To be accurate, corn can have different parents, but this doesn’t matter if those parents are from the same variety, or in the case of F1 varieties, it’s a controlled cross. They will still be clones. It’s that what matters with any seeds. Are parents the same and are they staple varieties or unstaple. If at least one is unstaple, then it will go by Mendelian principles (to oversimplify it). But even selfed unstaple will make diverse offspring. If several staple varieties can freely cross, then you will get F1s of those. In this case it depends how many varieties you have to start with. You will have some that are clones, but with alot of parent varieties there are still many combinations. Still it’s only from F2 forward where you will see the full range of diversity. So it’s not that much about pollination as genetics.
But they are. Pollination works the same as in corn, it’s only results of the pollination that don’t show visibly in the outside of seeds.
Ah, thank you. That clears things up!
It made sense to me that a given squash would only have two parents, yet I was aware that people occasionally got that single unusual plant. So the diversity is everything, and to capture it all I will have to plant every seed! It will be fine this first year, I’m not starting with much diversity most likely, but next year, I will need a lot more space to plant, or spend the whole year convinced that seed I threw away because there was no more room was THE One!
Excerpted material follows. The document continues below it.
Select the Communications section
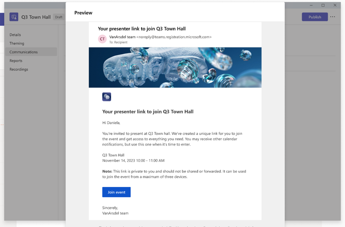This screenshot has height=227, width=345. pos(23,52)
Wait, what? My squash has more than one parent?
Yes, well depends how many you are growing. If you have more than one variety, then changes are high that there are at least 2 parents within set of seeds. More varieties you have, the more likely it is that there are more parent within that set of seeds and less likely that they are selfed.
Yes, it better waste seeds by oversowing, and then culling, than never give them even the change to outcompete others. I wouldn’t worry too much about wasting seeds by culling because you aren’t really interested about some specific seed, but genes. If some seed has something specific, the changes are that it will outperform the others. And even if not, that compination might arise again from the same population. Just keep the population to a healty size so that you have a good genetic back up. You are also not able to grow all the possible combinations so don’t worry that much what you might miss and be happy with what you find.
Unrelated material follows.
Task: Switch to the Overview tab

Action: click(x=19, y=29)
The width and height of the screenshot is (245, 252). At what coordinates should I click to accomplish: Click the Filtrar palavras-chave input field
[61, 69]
Every bit of pollen contributed is a possible different father. The mother also has a separate line to each possible seed. So seeds will be siblings inside the same squash, will all share the same mother but will have many different possible fathers depending on where the pollen comes from.
They are NOT clones, and you do not need to plant every seed.
I meant separately pollinated by pollen from multiple different “father” plants.
So do I. That’s just the thing many here are doing with tomato crossing blocks.
Yes, and I meant, wait, my squash could have more than two parents? Two.
Everybody knows what we mean when we reply too quickly, right?